A friend of mine sent me a MoveOn.org communiqué.
A friend of mine sent me a MoveOn.org communiqué. Please don’t judge my friend (or me) by that action! I realize it’s a bit risky even mentioning this national left-of-center organization of political activists. But I’m also going to risk alienating a generation of young activists (which most of “this generation” is—whether left-of-center, right-of-center, middle-of-center, wherever that is) by commenting on the particular cause-response for which this MoveOn.org email is recruiting.
The cause? The just-voted (by the midnight deadline) compromise budget agreement adopted by the House and Senate of the U.S. Congress. Incensed with some of the announced “immoral budget cuts,” MoveOn solicited the popular recording artist, Moby (I had to go online to find out who he was), to record a YouTube piece decrying the government’s abandonment of children, the young, the elderly in favor of corporations and the wealthy. (It’s more of the hackneyed political debate that we’ve become accustomed to in this nation—both sides/parties zealously resorting to over-kill to drive home their agendas.)
But leaving that debate for others, consider for a moment MoveOn’s protest strategy. They are recruiting 30,000 Americans to voluntarily undergo a food fast to show solidarity with the economically disenfranchised in this nation. Give up eating a meal or two, for a day or two, to show the nation’s leaders how concerned you are over the plight of the poor, and the government’s response (or lack, thereof). “30,000 people fasting” is the email’s subject line.
Why talk about this at all? Because what struck me, as I watched the faces of ordinary Americans holding up empty plates with words of protest scribbled onto those plates, was the question: What if we—the young and old in the church—felt as deeply about the spiritual poverty and spiritual starvation of our nation, our world, our civilization? How willing would we be to fast from food—not to move Congress, but to plead with the God of the universe to give us his heart for the starving and then give us the courage to become missionaries for him to America, to the world, to every soul we know hungry for the Bread of Life?
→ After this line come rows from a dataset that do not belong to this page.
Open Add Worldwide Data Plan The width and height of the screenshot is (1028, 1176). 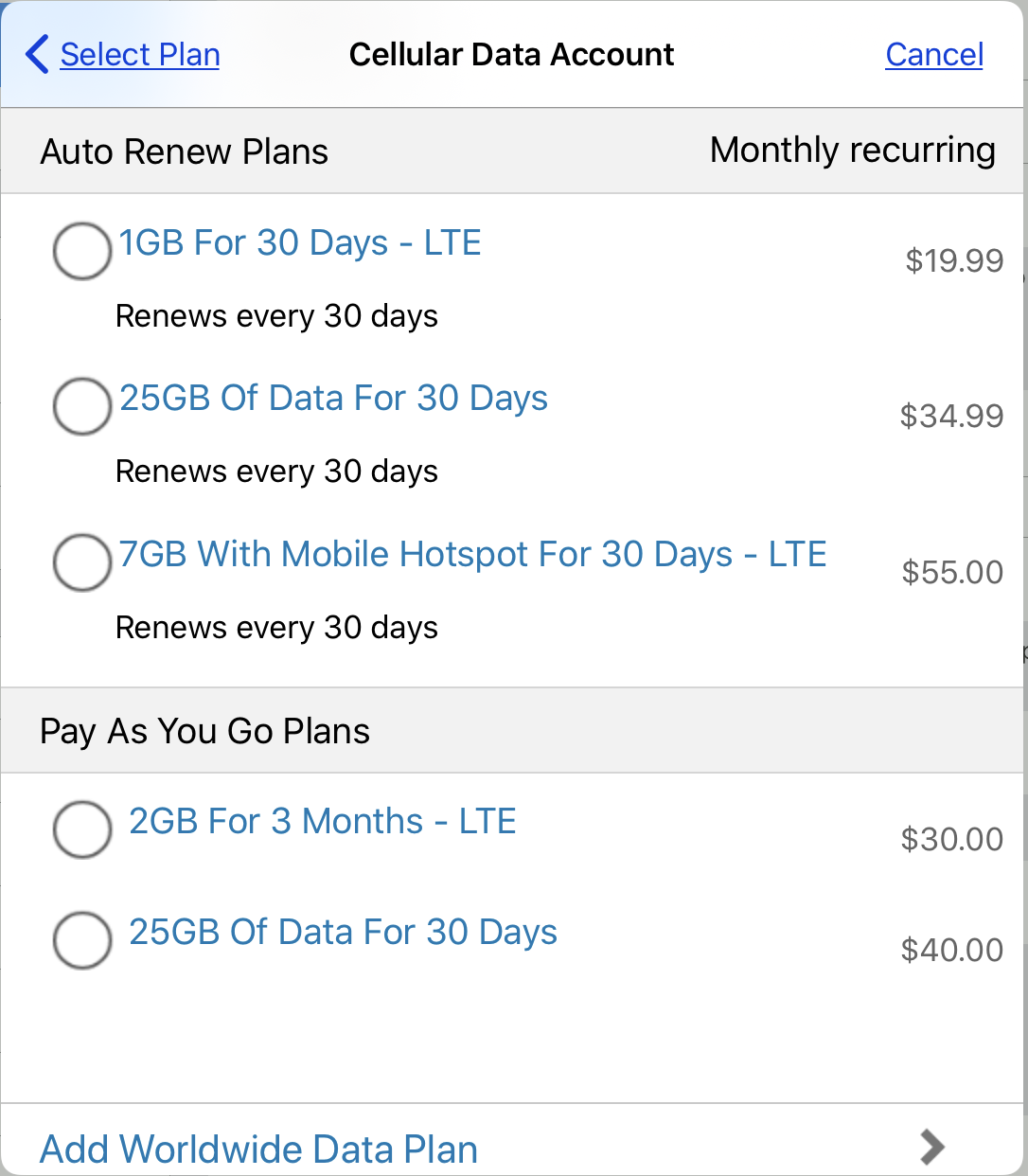[258, 1149]

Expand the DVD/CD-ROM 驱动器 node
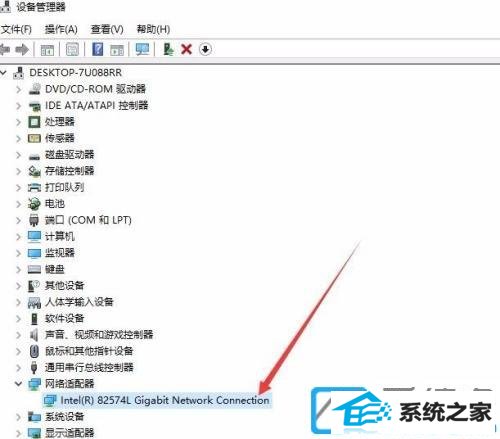tap(19, 89)
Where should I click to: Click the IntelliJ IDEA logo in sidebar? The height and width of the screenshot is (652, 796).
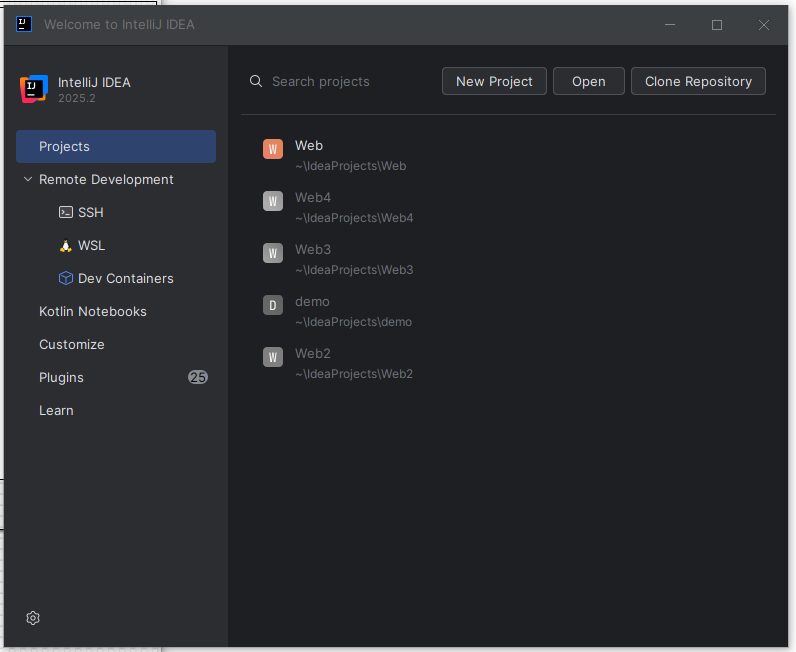click(33, 89)
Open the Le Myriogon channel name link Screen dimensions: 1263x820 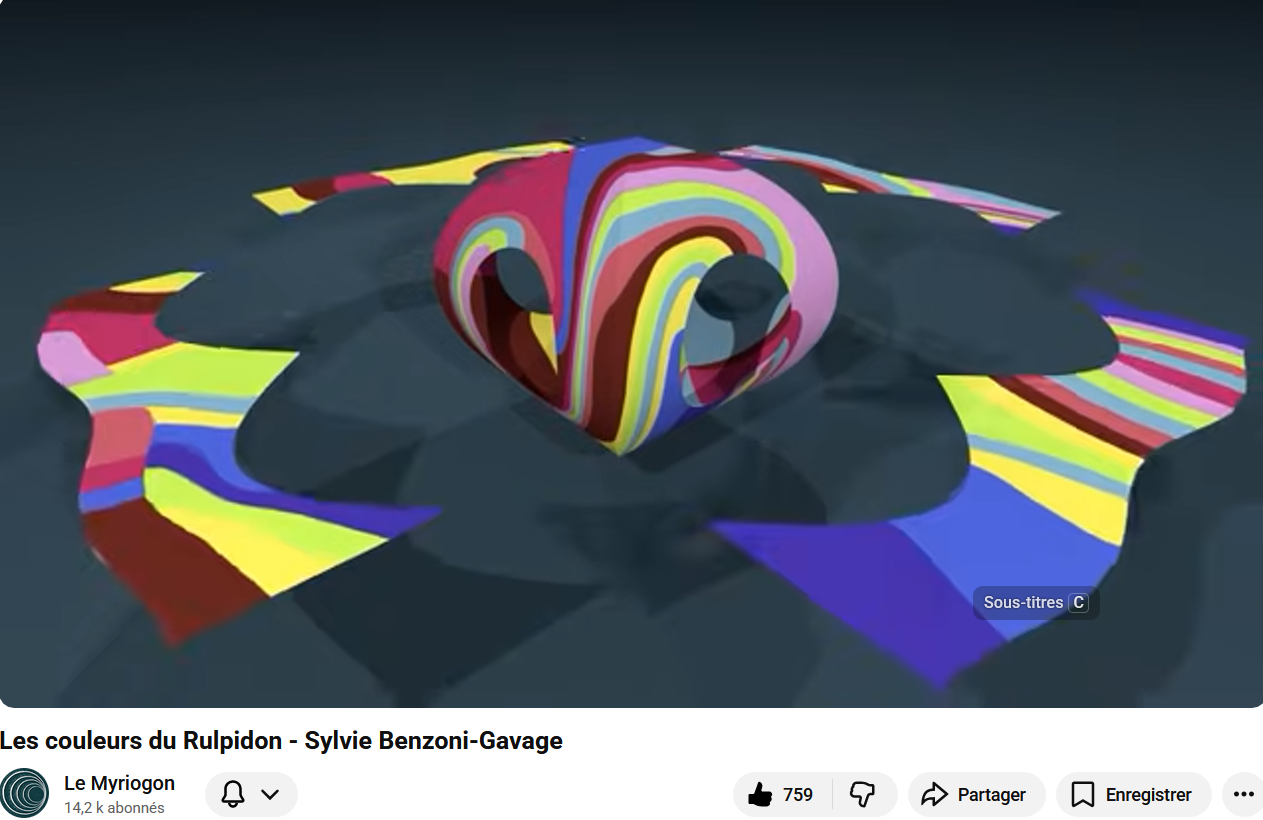(x=119, y=783)
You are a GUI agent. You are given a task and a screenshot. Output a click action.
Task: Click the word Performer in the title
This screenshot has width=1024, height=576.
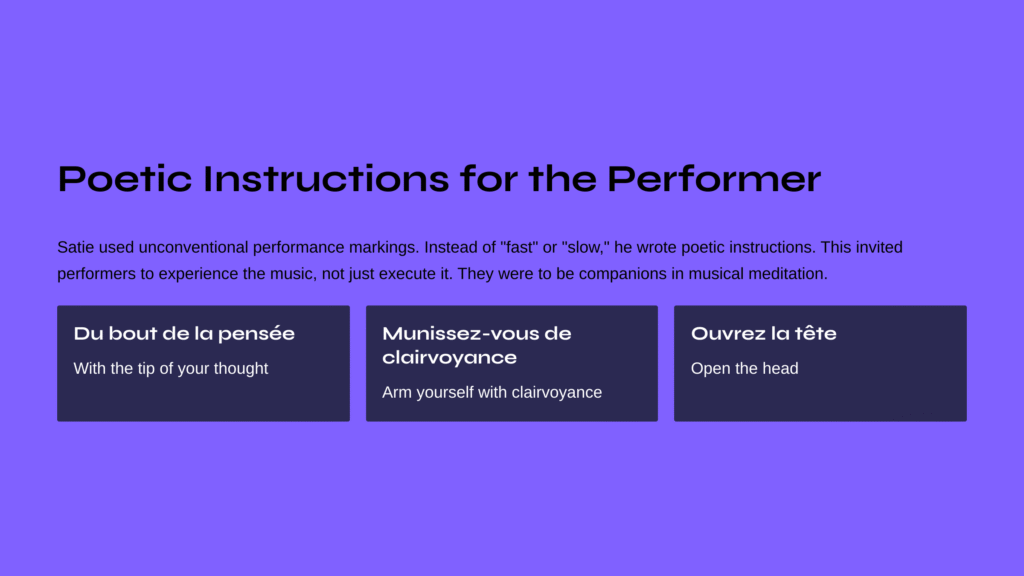pos(714,179)
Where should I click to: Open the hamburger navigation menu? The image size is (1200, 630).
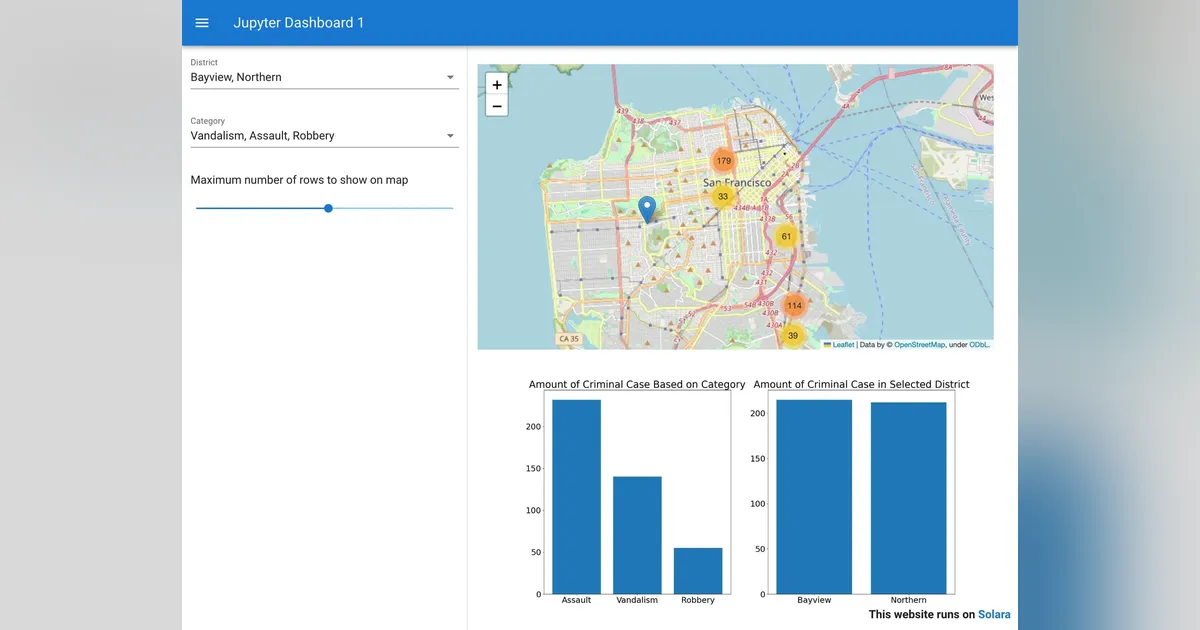[202, 22]
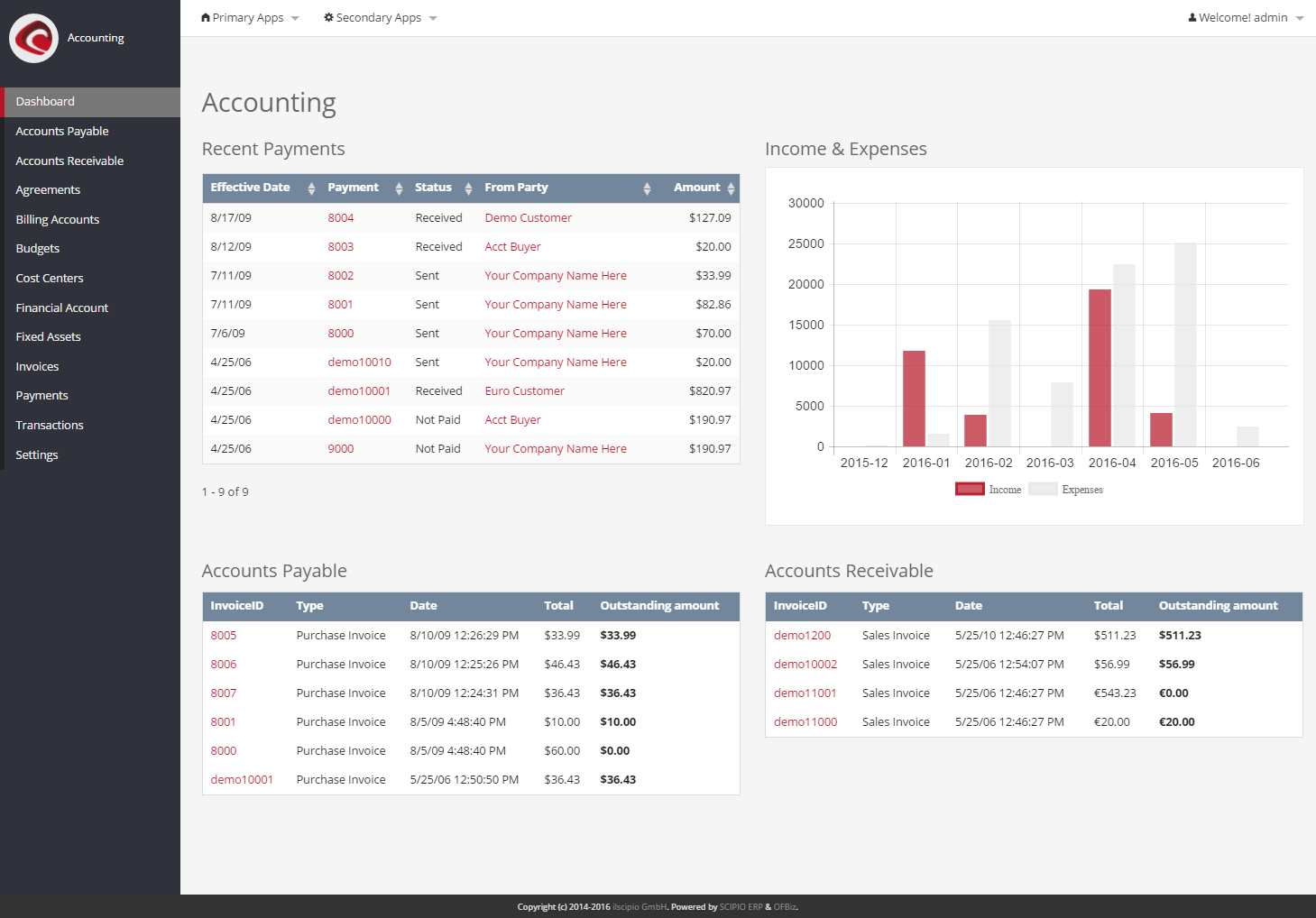Sort payments by Payment column arrows

click(399, 188)
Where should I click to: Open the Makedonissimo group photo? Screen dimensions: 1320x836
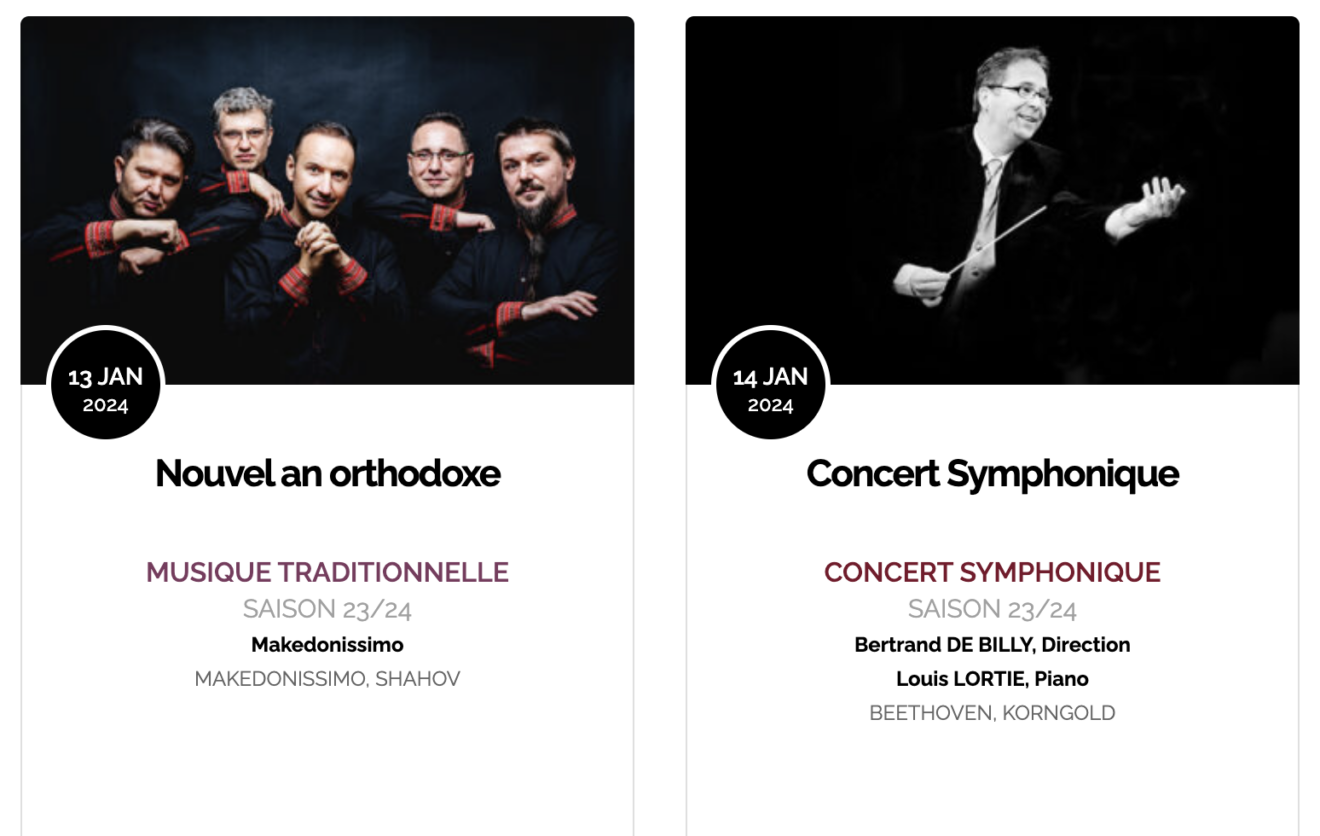(x=327, y=200)
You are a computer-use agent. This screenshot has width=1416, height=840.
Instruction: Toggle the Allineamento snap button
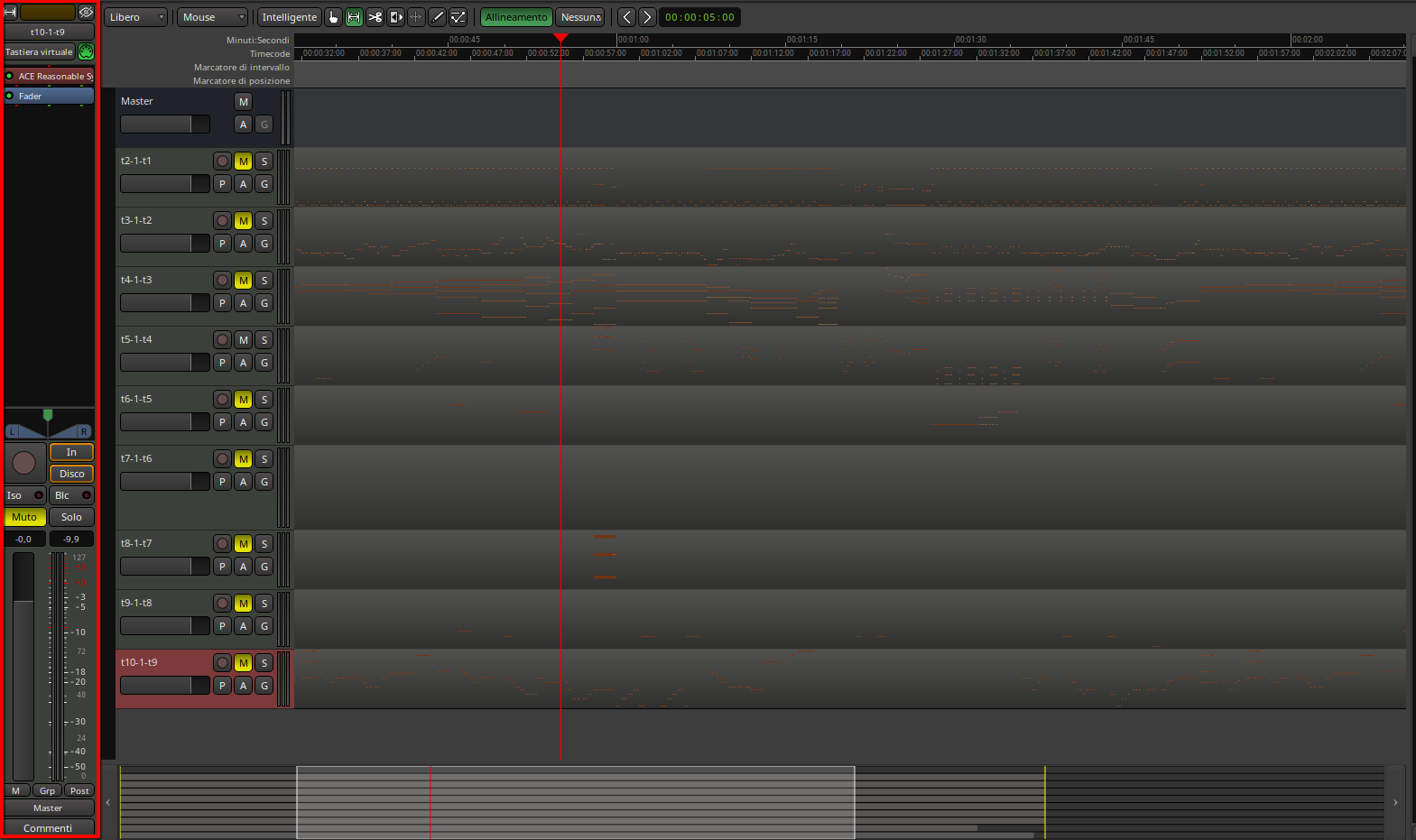click(515, 17)
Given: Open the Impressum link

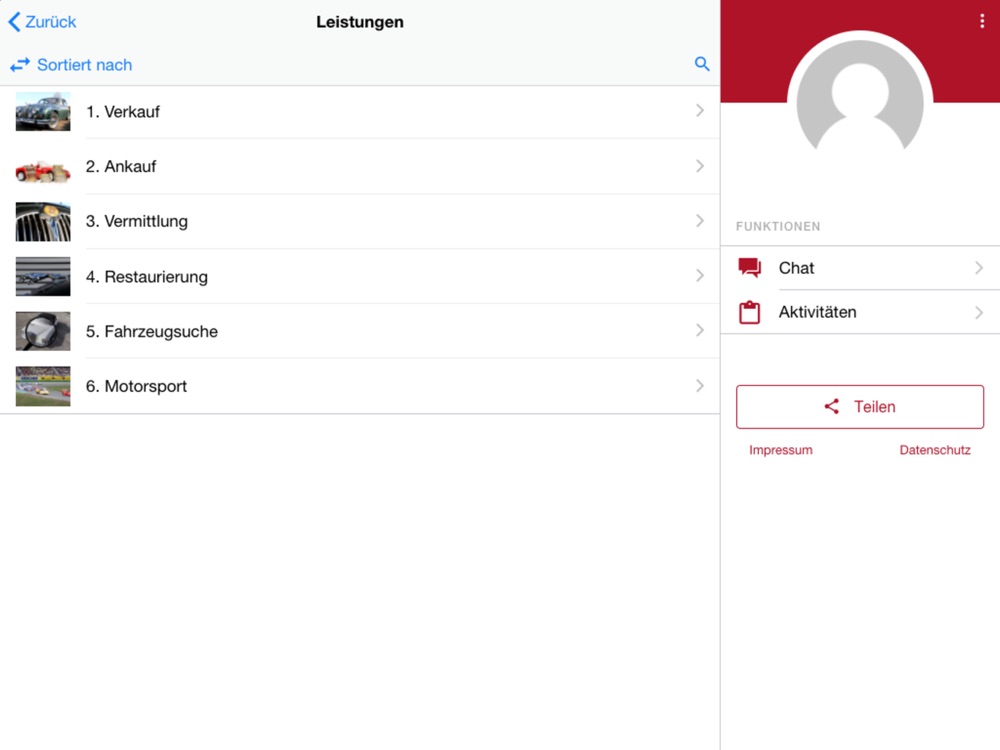Looking at the screenshot, I should [780, 450].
How serious is the famine of spiritual starvation? “‘Behold, the days are coming,’ says the Lord GOD, ‘that I will send a famine on the land, not a famine of bread, nor a thirst for water, but of hearing the words of the LORD. They shall wander from sea to sea, and from north to east; they shall run to and fro, seeking the word of the LORD, but shall not find it’” (Amos 8:11, 12). The prophet declares that one day there will be no Bread of Life left for the starving—civilization as we know it will implode upon itself.
But that day is not here yet. There still is time to take Christ, the only satisfying Bread of Life (John 6:35), to this starving generation. We must never fast from that Bread. But perhaps we, too, might do well to fast from our daily bread and pray, in order to seek the mind of God for the part he would have us play in his endtime “spiritual famine relief.” Once you have the Bread for yourself, there’s no telling where the Spirit will send you in order for you to share it. Move on, indeed! Because there is a hunger no government on earth will ever be able to satisfy. And because if we don’t, people will starve to death. So what will be your next move?